During the current Africa Energy Indaba event, a top official said that the nation’s $1 billion clean energy fund, SDG Namibia One Fund, will begin awarding awards for project preparation by July this year.
The SDG Namibia One Fund, which was launched at the COP 27 in Egypt, is a collaboration between the Namibian Government’s Environmental Investment Fund, Climate Fund Managers, and Invest International.
The Environmental Investment Fund’s CEO, Benedict Libanda, described SDG Namibia One as a hybrid finance and investment platform that aims to crowdsource various forms of highly concessional money that might be utilized to de-risk private sector initiatives.
He said: “We hope the SDG Namibia One Fund will be fully operational by July this year. The development fund, capitalized at €100 million, will start advancing grants for project preparation in the country.”
“We target to raise about €1 billion by the end of this financial year and use it to invest in clean hydrogen assets and value chains and activate government equity participation in some projects. This is likely to be one of the biggest national hydrogen funds not only in Africa but globally, and it does not include leverage or capital recycling, which can increase investment by threefold over the long term.”
Libanda said the development fund will support early-stage project preparation.

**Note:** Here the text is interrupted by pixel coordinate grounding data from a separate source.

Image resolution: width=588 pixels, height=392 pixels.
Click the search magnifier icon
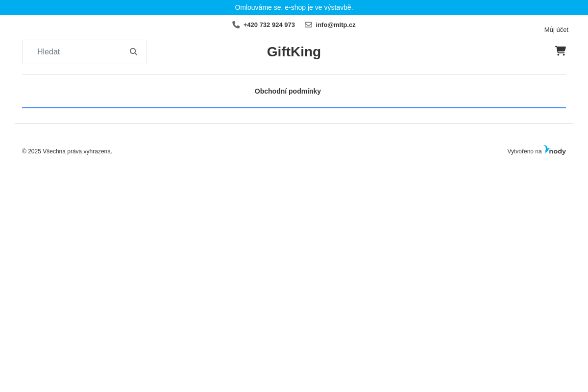click(x=133, y=51)
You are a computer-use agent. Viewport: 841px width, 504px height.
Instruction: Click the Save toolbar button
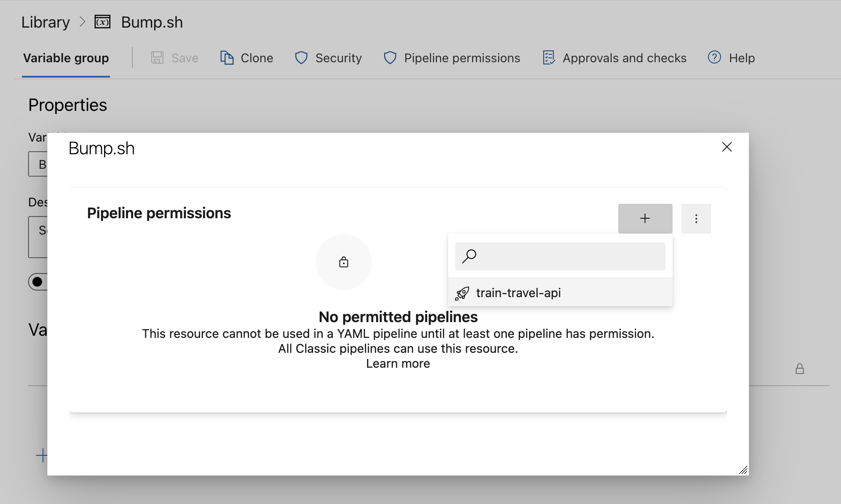pos(175,58)
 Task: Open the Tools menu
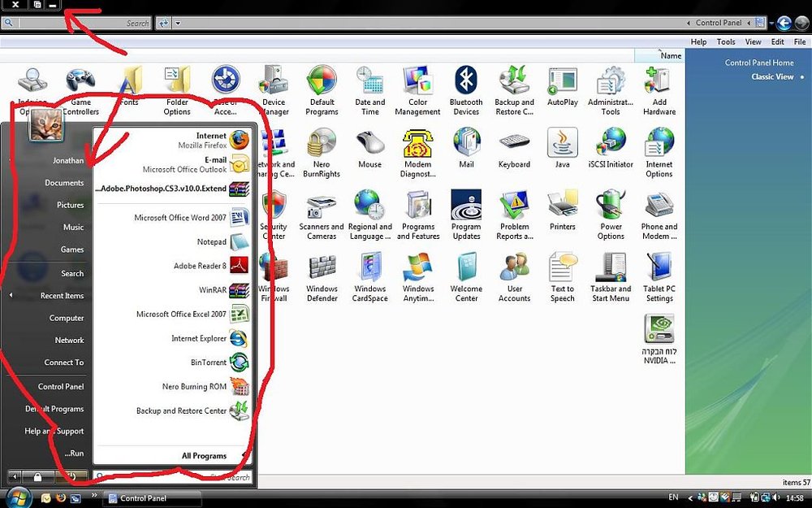tap(726, 42)
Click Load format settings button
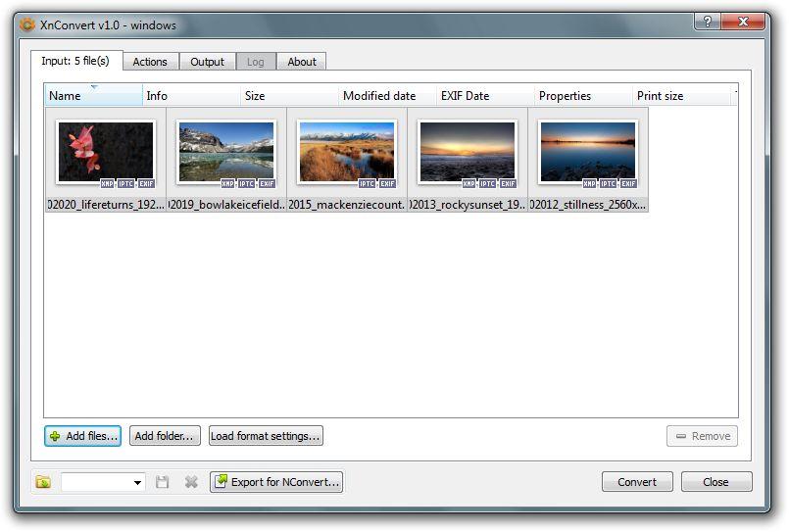 266,436
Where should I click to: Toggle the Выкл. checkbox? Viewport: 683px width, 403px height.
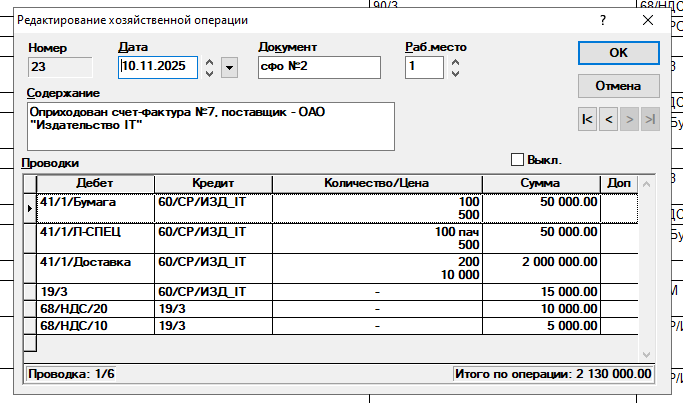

“Once projects are prepared and advance to bankability, they move to the construction equity fund. The next stage is the operational fund, which is a very low-risk fixed-income guarantee fund…, which is palatable to patient funds, commercial banks, etc.”
Invest International, as an anchor investor, has provided €40 million.
“We have a further closing of €60 million towards the development fund,” Libanda said, adding that €500 million secured from the European Investment Bank (EIB) at COP 27 will capitalize the construction equity fund.
“We will do due diligence with the EIB this month or next in order to access that €500 million,” said the CEO. We will be in Japan next month to solicit their participation in the fund.
Namibia, according to Libanda, plans to fund its green hydrogen projects through the carbon credit market.
The Hyphen project aims to produce 3 million tonnes of green hydrogen per year, which could potentially displace 6 to 7 million tonnes of carbon emissions annually and generate revenue through international carbon trading.
Namibia is creating a carbon market policy and framework within the Ministry of Environment, Forestry, and Tourism and plans to establish a carbon market office by August 2023. Namibia has also joined the Climate Market Club and is partnering with South Pole to assess interest from carbon off-takers in the European Emission Trading Scheme.